The loss of Pyramid Lumber in the Swan Valley was also a concern.

“Anytime we lose an industry partner we feel it,” he said.

With the closure of the Pyramid mill, there are just two large mills left in the area – F.H. Stoltze Land and Lumber and Weyerhaeuser.

Botello said it was important for the Forest Service to put up sales in the Swan Valley that were large enough to make it economical for mills in the Flathead to harvest the wood.

Locally, several decks of wood from last year’s wildfires have been sold. About a half million board feet of decked logs from the Tin Soldier Fire complex along the Hungry Horse Reservoir were sold.

The Forest is on track to sell about 47 million board feet of timber this year.

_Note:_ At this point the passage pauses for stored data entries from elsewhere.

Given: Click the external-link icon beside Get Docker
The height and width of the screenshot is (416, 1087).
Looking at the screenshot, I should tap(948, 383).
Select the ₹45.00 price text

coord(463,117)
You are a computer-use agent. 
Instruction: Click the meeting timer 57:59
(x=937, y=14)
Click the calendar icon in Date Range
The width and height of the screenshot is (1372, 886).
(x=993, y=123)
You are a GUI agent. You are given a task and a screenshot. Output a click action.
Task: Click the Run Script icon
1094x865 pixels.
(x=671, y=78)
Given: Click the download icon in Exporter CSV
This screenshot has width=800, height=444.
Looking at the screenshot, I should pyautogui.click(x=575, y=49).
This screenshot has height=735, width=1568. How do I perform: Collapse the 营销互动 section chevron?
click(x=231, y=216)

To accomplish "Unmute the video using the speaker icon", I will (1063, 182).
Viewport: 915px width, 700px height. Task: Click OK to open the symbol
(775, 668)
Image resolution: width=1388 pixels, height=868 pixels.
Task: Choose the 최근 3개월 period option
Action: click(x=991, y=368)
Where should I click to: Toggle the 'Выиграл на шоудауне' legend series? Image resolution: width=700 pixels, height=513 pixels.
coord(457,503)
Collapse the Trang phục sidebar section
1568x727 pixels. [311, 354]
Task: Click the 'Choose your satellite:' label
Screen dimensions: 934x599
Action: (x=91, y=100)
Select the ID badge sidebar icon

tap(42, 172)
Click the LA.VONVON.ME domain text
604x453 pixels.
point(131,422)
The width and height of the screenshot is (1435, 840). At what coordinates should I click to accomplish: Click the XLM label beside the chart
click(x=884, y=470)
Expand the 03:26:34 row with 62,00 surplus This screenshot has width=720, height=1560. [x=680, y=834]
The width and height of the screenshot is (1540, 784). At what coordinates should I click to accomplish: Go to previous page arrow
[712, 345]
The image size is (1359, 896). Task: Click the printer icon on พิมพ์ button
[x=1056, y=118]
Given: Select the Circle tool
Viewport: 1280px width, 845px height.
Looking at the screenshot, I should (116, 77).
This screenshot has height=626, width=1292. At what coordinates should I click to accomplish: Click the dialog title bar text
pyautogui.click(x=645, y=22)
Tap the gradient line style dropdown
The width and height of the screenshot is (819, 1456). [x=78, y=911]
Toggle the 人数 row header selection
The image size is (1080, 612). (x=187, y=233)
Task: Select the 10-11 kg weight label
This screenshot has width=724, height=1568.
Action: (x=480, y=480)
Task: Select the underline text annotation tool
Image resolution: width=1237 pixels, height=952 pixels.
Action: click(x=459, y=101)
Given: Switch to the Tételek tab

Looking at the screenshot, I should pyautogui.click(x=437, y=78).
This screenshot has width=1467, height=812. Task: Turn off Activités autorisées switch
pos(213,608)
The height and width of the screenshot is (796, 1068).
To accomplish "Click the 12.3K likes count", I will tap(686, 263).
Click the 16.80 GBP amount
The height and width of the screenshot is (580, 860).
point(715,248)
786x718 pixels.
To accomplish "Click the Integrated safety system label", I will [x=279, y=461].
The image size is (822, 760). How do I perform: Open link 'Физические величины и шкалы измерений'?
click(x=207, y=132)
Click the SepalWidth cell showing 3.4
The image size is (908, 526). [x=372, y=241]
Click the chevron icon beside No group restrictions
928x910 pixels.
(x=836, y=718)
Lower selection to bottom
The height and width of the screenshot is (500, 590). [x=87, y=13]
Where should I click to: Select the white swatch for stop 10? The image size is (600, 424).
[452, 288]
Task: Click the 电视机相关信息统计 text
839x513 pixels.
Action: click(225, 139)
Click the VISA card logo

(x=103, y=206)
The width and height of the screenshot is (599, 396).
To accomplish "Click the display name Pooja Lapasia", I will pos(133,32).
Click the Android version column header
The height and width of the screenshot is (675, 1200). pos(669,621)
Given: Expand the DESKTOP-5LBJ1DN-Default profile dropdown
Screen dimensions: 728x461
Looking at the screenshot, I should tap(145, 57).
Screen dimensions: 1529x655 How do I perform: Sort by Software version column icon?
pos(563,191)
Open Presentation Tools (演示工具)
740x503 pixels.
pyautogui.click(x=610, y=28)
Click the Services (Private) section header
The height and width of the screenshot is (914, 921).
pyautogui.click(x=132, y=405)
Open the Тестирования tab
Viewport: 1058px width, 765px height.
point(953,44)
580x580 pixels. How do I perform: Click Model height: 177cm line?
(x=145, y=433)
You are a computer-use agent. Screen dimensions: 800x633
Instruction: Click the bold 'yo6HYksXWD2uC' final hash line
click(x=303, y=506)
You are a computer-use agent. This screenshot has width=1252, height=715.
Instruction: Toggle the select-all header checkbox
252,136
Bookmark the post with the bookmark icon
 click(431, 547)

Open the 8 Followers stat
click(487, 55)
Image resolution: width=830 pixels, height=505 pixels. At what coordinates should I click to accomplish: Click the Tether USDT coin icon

On the subject of the Holland Lake Lodge, he said the Forest supports a lodge there.

“I want to normalize recreation at Holland Lake again,” he said.

Having said that, he acknowledged there are problems with the septic system at the lodge. It is also up for sale by owner Christian Wohlfeil. The previous prospective buyer, POWDR out of Utah is no longer in the picture.

POWDR was proposing a major expansion of the lodge, which was vociferously opposed by many folks. Holland Lake sits on the edge of the Bob Marshall Wilderness.

As far as a tram on Columbia Mountain just outside of Columbia Falls, he has heard nothing more of it and has spent “no time thinking about it or considering it,” he said.

He said the Forest Service camp at the gravel bar at Blankenship would be addressed as part of the Comprehensive River Management Plan, though the Forest Service was looking at ways to provide an opportunity for recreation at the site, while addressing human waste and trash concerns. He noted the Forest Service and Flathead County were working on a plan to shore up erosion at the bridge.

The plan is to use root balls from trees and implant them in the bank upstream from the bridge to control erosion, Flathead County. 

Botello said he’s also met the Glacier National Park superintendent David Roemer, primarily to talk about the river plan.

“We have a good relationship,” he said.